> [Exercise instructions]:
(1) Answer these questions from the PSMF diet study text:
(a) How many adults followed the PSMF diet?
(b) After two years, what was the weight loss from baseline for the PSMF group?
(c) For what two reasons must the comparative analyses be interpreted with caution?
(2) Proceed with the PSMF diet study text, writing on from its last sentence.

══ Text excerpt ══

The objective was to look at the efficacy of weight loss maintenance on this diet over the long-term.
This review had never been done before. Over two years, the team followed 175 adults, with 127 adults on the PSMF diet and 48 adults on a conventional diet. It looked back at Cleveland Clinic patients from 1995 to 2014 who were part of the PSMF program or took part in standard low-calorie diet counseling. Subjects had a BMI of greater than or equal to 27 and selected a weight loss protocol; they were recorded at 6, 12 and 24 months following the end of the diet.
After two years, it was discovered that the weight loss from baseline was greater for the PSMF group compared to the conventional diet group (-12.4% vs. -2.6%, p<0.001). This type of diet has also shown to improve hyperglycemia and insulin sensitivity in patients with type 2 diabetes. But there had not been much known about whether a very low calorie diet could lead to sustainable weight loss.
The strength of the study was that it focused on the long-term weight outcomes in those who had an initial short-term weight loss followed by ongoing nutritional and behavioral counseling. However, the comparative analyses must be interpreted with caution due to small group numbers and the fact that it was a retrospective analysis.

═══
══ Input data ══

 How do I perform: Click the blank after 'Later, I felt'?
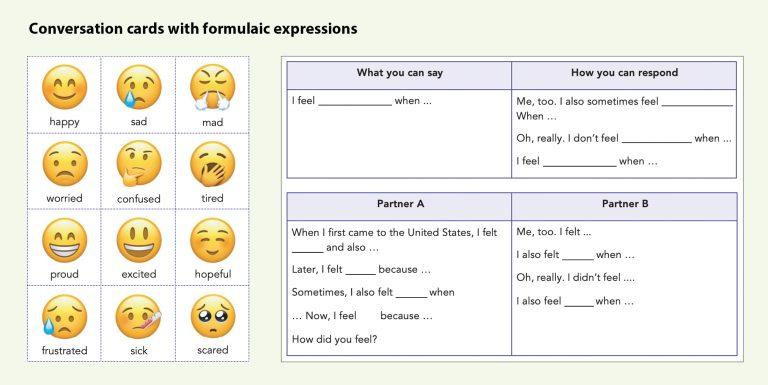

═══

> [Numbered answers]:
(1)
(a) 127 adults
(b) -12.4%
(c) Small group numbers and the fact that it was a retrospective analysis

(2)
It was noted that PSMF subjects who received instructions from the dietitian on gradual and reduced carbohydrate refeeding after ketosis saw significant weight loss at end of diet compared to those who did not receive the instruction. The subjects were instructed to limit carbohydrate intake to approximately 90 grams each day for eight weeks. After that an intake of about 130 grams was recommended to keep the weight off.
“We found that greater initial weight loss and long-term weight loss was associated with carbohydrate refeeding counseling,” says Dr. Kashyap. “This showed us how important the follow-up with limited carbohydrate refeeding is for maintaining weight loss.”
The research team recommends that further study concentrate on expansion of the two intervention groups and characterization of the BMI and PSMF refeeding subgroups, as well as analysis of cardiovascular and metabolic benefits, with a goal of understanding optimal duration and delivery of refeeding.
The team also noted that successful maintenance of weight loss requires long-term management from a team of primary care providers and physician specialists, including surgeons, dietitians and counselors. The study conclusion stated: “PSMF results in effective short-term weight loss of more than 5 percent from baseline weight. Follow-up for limited carbohydrate refeeding instruction is important for weight loss maintenance up to two years after initial weight loss.”
Details of the study were published by the American Association of Clinical Endocrinologists in Endocrine Practice.
Dr. Kashyap is Associate Professor of Medicine at Cleveland Clinic Lerner College of Medicine and Staff Physician in the Department of Endocrinology at Cleveland Clinic.